There will be a hugging booth where in exchange for your young son, Frank Melton will give you a loooong hug. Trollfest will have a dunking booth where Muhammed the terrorist will curse you to Allah as you try to hit a target that will drop him into a vat of pig grease. However, in the true spirit of Separate But Equal, Don Imus and someone from NE Jackson will also sit in the dunking booth for an equal amount of time. Tom Head will give a reading for two hours on why he can't figure out who the hell he is. Cliff Cargill will give lessons with his .80 caliber desert eagle, using Frank Melton photos as targets. Tackleberry will be on hand for an autograph session. KIM Waaaaaade will be passing out free titles and deeds to crackhouses formerly owned by The Wood Street Players.
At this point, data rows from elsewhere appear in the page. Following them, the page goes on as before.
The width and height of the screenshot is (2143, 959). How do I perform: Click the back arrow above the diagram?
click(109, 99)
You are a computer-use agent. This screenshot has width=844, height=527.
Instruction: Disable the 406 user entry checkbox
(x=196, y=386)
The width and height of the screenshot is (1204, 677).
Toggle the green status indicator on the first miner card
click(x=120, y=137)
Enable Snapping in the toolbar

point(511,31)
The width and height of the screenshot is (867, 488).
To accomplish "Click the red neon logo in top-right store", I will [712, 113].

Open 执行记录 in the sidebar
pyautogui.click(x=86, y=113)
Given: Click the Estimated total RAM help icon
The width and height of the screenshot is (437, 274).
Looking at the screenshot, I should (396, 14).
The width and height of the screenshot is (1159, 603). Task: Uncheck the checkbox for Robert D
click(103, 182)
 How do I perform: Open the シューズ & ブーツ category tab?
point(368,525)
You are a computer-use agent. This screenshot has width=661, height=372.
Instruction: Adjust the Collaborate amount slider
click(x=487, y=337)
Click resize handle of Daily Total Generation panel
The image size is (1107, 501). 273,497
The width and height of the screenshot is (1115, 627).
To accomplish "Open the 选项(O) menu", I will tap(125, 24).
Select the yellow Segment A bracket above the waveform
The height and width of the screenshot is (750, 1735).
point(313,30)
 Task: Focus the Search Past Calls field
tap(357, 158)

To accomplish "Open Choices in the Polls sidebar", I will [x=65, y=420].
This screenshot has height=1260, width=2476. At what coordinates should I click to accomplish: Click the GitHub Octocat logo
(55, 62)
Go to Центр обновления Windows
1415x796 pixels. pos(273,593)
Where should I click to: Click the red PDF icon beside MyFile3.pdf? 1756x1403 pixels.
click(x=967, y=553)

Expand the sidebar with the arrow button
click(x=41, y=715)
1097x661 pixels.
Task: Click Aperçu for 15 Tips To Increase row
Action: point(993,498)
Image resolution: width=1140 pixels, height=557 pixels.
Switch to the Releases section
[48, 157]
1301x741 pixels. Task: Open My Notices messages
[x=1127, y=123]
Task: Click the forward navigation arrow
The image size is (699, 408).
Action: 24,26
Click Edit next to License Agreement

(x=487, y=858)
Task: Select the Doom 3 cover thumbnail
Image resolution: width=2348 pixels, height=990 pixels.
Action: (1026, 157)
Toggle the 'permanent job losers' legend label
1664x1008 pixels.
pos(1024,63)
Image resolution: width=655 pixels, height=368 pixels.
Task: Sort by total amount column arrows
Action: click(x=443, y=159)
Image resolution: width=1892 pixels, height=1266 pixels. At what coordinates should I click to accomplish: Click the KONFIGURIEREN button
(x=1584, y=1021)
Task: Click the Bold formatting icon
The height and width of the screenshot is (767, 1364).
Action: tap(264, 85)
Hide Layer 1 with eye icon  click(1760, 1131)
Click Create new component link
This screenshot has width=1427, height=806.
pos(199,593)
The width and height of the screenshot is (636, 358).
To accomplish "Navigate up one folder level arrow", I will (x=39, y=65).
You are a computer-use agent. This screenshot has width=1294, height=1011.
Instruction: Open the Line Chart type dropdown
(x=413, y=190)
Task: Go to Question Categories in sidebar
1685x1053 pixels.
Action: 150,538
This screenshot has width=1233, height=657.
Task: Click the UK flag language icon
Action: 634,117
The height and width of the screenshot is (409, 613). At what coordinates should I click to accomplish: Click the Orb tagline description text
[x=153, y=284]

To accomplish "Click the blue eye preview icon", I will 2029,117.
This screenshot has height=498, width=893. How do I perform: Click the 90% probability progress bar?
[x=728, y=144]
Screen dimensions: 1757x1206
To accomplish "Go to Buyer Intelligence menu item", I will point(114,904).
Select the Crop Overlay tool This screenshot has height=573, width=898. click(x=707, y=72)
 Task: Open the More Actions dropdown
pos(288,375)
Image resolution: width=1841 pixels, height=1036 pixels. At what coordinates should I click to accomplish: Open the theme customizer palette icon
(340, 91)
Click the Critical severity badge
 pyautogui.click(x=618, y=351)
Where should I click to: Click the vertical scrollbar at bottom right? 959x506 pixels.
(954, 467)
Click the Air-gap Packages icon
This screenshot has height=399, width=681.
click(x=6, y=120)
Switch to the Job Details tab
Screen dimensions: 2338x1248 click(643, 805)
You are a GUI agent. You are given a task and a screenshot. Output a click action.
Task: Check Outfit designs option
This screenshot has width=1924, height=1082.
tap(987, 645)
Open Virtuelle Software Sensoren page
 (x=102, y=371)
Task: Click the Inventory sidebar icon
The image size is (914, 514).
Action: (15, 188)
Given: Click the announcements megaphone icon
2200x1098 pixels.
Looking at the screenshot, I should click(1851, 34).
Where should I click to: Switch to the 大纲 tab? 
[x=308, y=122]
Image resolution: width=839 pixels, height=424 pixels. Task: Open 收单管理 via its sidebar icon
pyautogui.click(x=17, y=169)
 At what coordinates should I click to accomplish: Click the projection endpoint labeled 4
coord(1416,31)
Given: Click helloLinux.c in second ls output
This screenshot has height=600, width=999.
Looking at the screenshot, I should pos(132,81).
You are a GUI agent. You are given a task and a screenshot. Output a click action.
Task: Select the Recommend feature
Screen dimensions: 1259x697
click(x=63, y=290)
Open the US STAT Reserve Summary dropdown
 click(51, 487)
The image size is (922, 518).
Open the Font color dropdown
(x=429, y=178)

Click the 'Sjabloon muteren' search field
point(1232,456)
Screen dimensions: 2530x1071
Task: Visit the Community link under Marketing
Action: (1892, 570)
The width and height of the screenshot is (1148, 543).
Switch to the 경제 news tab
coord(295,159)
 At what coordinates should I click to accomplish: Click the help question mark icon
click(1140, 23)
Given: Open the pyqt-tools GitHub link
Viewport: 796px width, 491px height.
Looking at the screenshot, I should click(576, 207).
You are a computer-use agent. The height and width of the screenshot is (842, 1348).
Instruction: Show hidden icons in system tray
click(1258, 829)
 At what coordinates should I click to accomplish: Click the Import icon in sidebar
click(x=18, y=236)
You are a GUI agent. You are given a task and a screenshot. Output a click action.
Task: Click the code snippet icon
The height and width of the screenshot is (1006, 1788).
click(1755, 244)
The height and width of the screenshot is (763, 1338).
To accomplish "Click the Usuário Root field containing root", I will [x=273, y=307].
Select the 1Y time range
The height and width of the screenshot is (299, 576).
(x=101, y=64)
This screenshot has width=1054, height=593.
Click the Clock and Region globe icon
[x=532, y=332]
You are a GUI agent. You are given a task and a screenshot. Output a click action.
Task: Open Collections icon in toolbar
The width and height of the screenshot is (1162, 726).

If you get tired come relax at the Fox News Tent. To gain admittance to the VIP section, bring either your Republican Party ID card or a Rebel Flag. Bringing both will entitle you to free drinks.Get your tickets now. Since this is an event for trolls, no ID is required, just bring the hate. Bring the family, Trollfest '07 is for EVERYONE!!!

This is definitely a Beaver production.